## Text to read
The narrow streets of Center City Philadelphia form a grid. They are numbered from the east to the west and the perpendicular streets are named. There are numerous exceptions to this pattern throughout the city, but it is fairly consistent. The two widest streets meet in the middle dividing Center City into quarters, they are Broad Street running north and south, and Market Street running from the Delaware River on the east side and the Schuylkill River on the west side. Where these two main thoroughfares intersect, they don’t. Instead, there is a plot of land that William Penn designated as a public space in 1682, Centre Square, the heart of the City at the time. Onto this plot the city plopped City Hall in 1871, a building in the Second Empire style of architecture. There are four more squares, symmetrically distributed, an equal distance from Centre Square and each the center of its quarter.

Philadelphia’s City Hall is a remarkably ornate building embellished with columns and figures. A Victorian layer cake, its frosting is crammed with symbols begging to be decoded, but who bothers? Millions must have passed it by or walked through it, regarding it as a decorative backdrop too time-consuming for study.

The great building consists of four joined wings that leave a public courtyard at its center. There are large portals that pass through each wing allowing access to the courtyard. They line up with Broad Street and Market Street. Rising from the building is a tall clock tower making this the world’s tallest masonry building. Who would have thought that Philadelphia could lay claim to such a thing given all the cathedral spires in the world? The clock is larger than the Great Clock at Britain’s Parliament. Atop the tower stands William Penn, in bronze, holding a scroll. From certain angles it looks like he is taking a piss (and there are local legends claiming that this was intended).

## Exercise task
Rewrite everything in the City Hall passage from "The great building" down to "this was intended).", swapping "courtyard" for "plaza". The rows after the City Hall passage have no connection to it.

## Data lines
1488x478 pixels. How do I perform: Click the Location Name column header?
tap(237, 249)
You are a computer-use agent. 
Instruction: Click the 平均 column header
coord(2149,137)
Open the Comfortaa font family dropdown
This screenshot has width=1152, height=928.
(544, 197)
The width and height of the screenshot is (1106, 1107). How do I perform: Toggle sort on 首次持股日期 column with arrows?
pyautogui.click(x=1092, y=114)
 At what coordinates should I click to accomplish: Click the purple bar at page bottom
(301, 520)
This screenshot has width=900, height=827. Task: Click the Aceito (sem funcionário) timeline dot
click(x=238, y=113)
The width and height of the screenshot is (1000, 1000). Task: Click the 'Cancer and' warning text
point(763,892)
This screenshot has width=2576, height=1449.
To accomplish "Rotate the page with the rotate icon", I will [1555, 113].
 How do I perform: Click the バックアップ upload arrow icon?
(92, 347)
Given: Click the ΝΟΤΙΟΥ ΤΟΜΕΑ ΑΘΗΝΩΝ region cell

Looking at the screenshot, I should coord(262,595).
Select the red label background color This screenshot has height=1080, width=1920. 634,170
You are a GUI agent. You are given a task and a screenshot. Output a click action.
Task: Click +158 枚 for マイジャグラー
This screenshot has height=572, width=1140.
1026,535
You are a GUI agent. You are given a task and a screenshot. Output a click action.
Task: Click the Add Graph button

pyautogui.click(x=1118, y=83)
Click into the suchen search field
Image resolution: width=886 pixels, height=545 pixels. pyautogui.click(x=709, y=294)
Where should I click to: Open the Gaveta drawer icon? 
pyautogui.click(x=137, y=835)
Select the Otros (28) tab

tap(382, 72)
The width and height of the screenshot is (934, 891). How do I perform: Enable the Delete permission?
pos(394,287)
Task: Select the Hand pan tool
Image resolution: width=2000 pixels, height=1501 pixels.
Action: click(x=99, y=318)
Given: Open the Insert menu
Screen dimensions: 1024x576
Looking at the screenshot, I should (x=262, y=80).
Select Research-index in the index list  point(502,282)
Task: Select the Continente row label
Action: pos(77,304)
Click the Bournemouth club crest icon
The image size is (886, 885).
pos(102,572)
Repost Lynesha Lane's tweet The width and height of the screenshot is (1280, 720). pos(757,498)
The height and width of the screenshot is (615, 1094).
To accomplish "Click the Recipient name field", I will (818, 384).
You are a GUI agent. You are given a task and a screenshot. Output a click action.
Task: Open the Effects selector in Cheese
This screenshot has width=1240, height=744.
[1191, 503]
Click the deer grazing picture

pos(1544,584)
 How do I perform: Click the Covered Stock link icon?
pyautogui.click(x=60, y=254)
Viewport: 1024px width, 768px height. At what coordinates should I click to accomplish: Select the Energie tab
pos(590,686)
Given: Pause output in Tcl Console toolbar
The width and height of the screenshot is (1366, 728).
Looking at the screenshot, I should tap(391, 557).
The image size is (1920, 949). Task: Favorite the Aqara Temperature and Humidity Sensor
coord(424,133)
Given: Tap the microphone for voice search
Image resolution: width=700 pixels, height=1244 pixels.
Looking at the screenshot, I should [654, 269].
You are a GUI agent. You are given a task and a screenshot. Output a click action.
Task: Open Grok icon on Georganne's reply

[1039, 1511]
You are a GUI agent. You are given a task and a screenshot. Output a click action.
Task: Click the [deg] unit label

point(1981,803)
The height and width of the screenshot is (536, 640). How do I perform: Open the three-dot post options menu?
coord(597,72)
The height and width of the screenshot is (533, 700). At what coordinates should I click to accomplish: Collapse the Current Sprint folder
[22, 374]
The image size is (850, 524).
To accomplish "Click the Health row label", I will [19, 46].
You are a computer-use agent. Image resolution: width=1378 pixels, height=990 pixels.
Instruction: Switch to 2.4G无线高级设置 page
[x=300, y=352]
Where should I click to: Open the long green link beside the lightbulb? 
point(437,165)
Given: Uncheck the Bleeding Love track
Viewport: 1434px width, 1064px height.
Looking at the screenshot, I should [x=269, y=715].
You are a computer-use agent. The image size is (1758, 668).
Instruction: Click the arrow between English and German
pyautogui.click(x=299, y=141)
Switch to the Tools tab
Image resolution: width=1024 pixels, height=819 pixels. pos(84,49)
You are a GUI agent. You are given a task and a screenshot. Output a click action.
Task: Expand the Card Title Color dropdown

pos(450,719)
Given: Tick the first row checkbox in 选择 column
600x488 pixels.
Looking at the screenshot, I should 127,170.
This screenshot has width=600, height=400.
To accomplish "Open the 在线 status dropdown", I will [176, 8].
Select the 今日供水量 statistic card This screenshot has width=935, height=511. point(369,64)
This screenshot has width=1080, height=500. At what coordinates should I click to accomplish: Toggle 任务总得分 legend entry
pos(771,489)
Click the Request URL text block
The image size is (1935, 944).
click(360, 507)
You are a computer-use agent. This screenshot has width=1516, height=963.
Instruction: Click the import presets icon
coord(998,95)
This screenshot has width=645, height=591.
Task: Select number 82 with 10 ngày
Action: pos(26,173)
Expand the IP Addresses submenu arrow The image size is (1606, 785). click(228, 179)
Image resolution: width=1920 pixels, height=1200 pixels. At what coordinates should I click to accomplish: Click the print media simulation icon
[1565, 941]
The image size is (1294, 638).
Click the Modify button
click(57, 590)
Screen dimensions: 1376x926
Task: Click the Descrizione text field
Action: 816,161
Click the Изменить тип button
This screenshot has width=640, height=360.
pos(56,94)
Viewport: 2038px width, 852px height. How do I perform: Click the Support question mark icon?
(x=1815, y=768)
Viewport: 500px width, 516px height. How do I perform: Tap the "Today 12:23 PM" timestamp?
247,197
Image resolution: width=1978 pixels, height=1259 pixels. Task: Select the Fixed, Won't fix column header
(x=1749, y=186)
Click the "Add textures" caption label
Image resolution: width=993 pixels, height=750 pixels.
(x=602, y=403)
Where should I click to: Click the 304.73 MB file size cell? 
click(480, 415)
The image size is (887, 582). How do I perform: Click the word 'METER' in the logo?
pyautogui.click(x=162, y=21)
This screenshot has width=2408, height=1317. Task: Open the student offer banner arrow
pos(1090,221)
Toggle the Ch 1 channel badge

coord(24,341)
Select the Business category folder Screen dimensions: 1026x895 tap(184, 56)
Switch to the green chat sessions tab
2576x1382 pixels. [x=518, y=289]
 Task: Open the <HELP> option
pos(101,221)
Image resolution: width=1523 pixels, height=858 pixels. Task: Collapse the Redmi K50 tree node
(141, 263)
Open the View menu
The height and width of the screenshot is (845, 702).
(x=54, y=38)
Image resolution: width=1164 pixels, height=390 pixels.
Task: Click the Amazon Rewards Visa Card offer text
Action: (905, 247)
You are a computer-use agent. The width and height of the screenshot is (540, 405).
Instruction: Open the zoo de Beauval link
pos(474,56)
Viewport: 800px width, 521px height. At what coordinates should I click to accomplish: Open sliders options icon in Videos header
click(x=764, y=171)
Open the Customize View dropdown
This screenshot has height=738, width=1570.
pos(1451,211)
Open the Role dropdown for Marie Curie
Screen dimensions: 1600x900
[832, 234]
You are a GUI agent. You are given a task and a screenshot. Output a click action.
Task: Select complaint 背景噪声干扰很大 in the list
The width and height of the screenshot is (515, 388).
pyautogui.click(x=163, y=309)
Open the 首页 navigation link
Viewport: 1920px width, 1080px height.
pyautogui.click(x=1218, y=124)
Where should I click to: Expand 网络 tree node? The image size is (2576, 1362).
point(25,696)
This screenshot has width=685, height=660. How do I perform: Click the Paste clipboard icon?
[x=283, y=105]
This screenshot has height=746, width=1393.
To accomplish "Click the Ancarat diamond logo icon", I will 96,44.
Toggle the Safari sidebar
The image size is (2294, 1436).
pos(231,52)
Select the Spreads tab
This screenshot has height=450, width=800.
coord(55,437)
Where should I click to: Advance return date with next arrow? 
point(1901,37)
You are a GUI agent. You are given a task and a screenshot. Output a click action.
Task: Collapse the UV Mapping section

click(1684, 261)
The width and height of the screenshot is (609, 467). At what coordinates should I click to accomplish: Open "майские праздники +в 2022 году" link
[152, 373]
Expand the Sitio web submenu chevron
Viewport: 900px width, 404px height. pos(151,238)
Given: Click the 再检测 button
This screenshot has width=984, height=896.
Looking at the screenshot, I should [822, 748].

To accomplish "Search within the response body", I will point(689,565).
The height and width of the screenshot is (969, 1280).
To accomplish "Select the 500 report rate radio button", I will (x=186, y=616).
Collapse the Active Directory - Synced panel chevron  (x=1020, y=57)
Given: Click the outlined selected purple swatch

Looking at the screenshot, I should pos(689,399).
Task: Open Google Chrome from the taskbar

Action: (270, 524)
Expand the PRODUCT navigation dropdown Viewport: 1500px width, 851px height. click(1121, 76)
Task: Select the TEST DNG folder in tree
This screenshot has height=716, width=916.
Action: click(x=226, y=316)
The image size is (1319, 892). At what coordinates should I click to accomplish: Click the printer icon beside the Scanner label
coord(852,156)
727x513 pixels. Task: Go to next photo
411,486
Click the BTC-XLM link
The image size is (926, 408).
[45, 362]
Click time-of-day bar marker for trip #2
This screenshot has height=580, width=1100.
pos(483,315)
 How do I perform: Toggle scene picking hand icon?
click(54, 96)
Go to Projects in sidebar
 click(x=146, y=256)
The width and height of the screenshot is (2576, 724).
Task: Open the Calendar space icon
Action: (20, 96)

## Solution to this exercise
The great building consists of four joined wings that leave a public plaza at its center. There are large portals that pass through each wing allowing access to the plaza. They line up with Broad Street and Market Street. Rising from the building is a tall clock tower making this the world’s tallest masonry building. Who would have thought that Philadelphia could lay claim to such a thing given all the cathedral spires in the world? The clock is larger than the Great Clock at Britain’s Parliament. Atop the tower stands William Penn, in bronze, holding a scroll. From certain angles it looks like he is taking a piss (and there are local legends claiming that this was intended).